Корбек кивнул, чтоб все шли за ним и двинулся вверх по изломанной траншее сообщения. Теперь он шёл впереди, убрав офицерский пистолет в кобуру и сняв винтовку. Штык он примкнул.
Там было ещё больше трупов, в основном крассианцы, это было понятно по их медно-красным мундирами и серыми шлемами. Рерваль узнал одного или двоих с Уранберга. Бедные фесовы ублюдки. Они сражались, чтобы удержать каждый жалкий сантиметр этой произвольно вырытой ямы в земле. То, как некоторые из них умерли, лишало веры. В страданиях, унизительно…
Четыре поворота спустя, Корбек остановил их. За следующим изгибом траншеи слышалась перестрелка.
— Как я понял, — тихо сказал им Корбек, — враг пробил линию обороны, вырезав крассианцев или оттеснив их по траншее сообщения. Возможно, многих они потеряли по пути. Что ж, теперь мы у них в тылу. Давайте сделаем, что должны.
Призраки кивнули и проверили оружие.
— В шеренгу по три, — проинструктировал Корбек. — Я, Вен и Ведди. Больше здесь нет места.

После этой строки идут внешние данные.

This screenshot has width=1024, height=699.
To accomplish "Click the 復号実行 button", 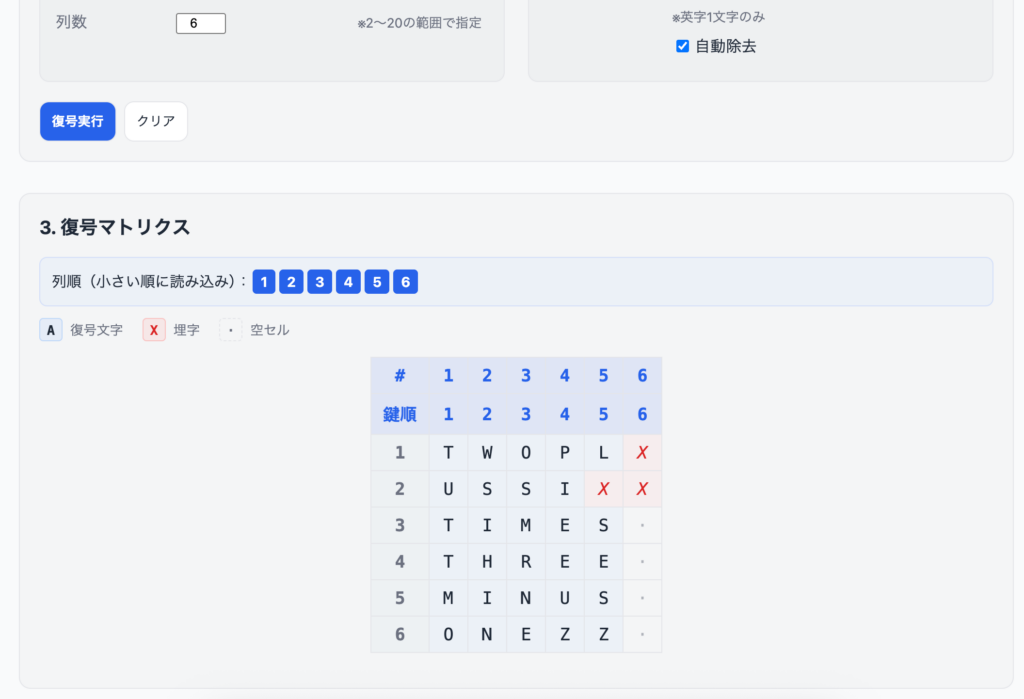I will click(x=78, y=121).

Силло, Коун, приготовьте несколько бомб и кидайте их через стенку. Да подальше кидайте, слышите меня, фесы?
Они слышали.
— Вы, давайте за нами, — сказал Корбек Поноре и Рервалю. — Если нас подстрелят, займёте наши места. Коун, Силло, вы – следом. Покажем им, как это делается.

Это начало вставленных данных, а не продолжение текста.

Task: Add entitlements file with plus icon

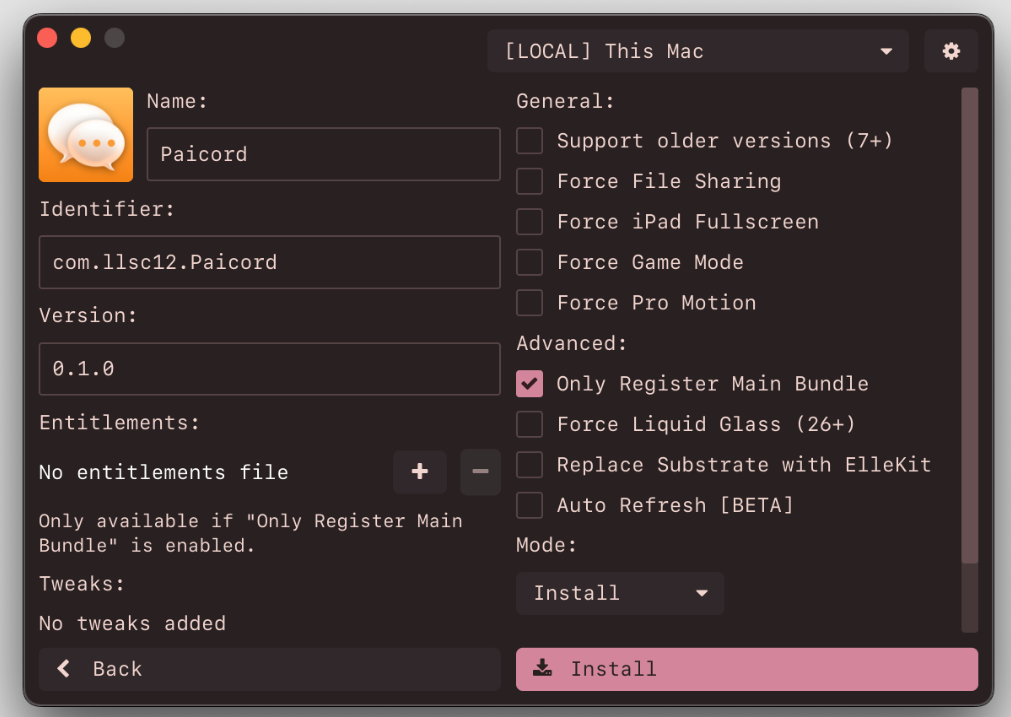Action: [x=420, y=472]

По сигналу Корбека они обогнули последний излом и оказались за спиной у группы шадикских рейдеров, столпившихся на следующем повороте. Некоторые вражеские солдаты стали разворачиваться, но лишь для того, чтобы поймать первые лазерные выстрелы.

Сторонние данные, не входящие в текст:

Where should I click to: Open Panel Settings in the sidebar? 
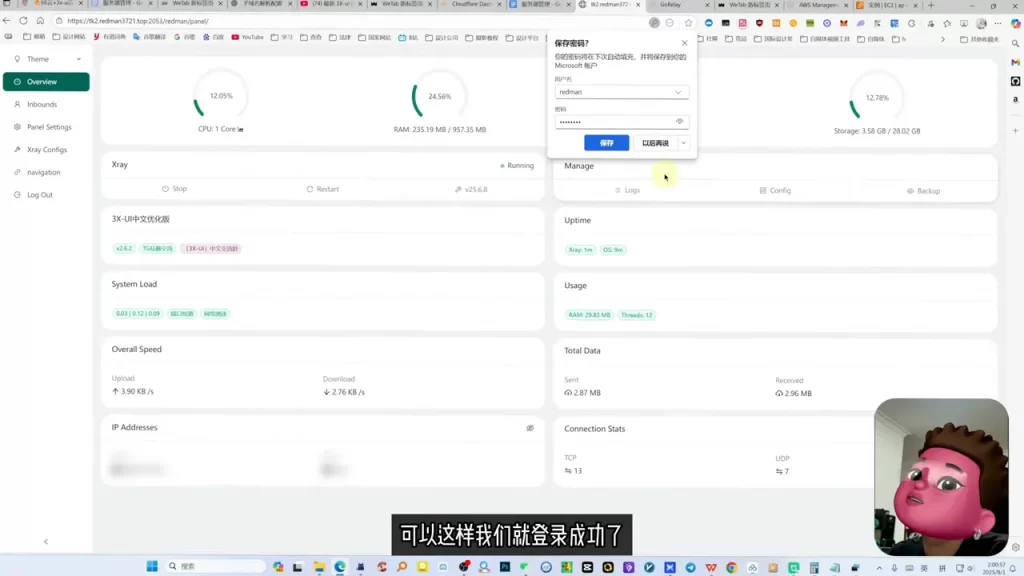(46, 127)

— За Первый-и-единственный! — орал Корбек, поливая огнём спины цвета хаки. Его лазган был в полностью автоматическом режиме.
Веддекин выбыл, его оружие заклинило.
Рерваль протиснулся мимо него, восстановив строй. В воздухе над ними завертелись бомбы, брошенные Силло и Коуном из-за поворота траншеи. Взрывы заполнили тесный ров.
— "Прямое серебро"! — крикнул Корбек и без всякого предупреждения атаковал врага. Он кинулся вперёд, потому что заметил, что их позиция стала опасной. Во всяком случае, очень скоро могла оказаться таковой. Боковая траншея, вероятно, для доставки боеприпасов, пересекалась с их проходом справа, на изломе. Если бы оттуда повалили ещё враги…
Так и произошло.
Корбек врезался штыком в рёбра одного из шадикцев, затем скинул солдата с лезвия, и повернулся, чтобы застрелить другого рейдера, который возник следом. Каким-то чудом первому шадикцу в падении удалось сорвать клинок Корбека со ствола. Когда появился третий, размахивая окопной кувалдой с железным навершием, Корбек всё равно пронзил его своим лазганом. Несмотря на то, что он переживал за свой возраст и уменьшающуюся силу, Корбек по-прежнему оставался одним из самых крупных и сильных солдат Первого. Со штыком или без штыка – если Кольм Корбек вложит в удар весь свой вес и вгонит стальной ствол лазгана вам в грудину, вы точно больше не встанете.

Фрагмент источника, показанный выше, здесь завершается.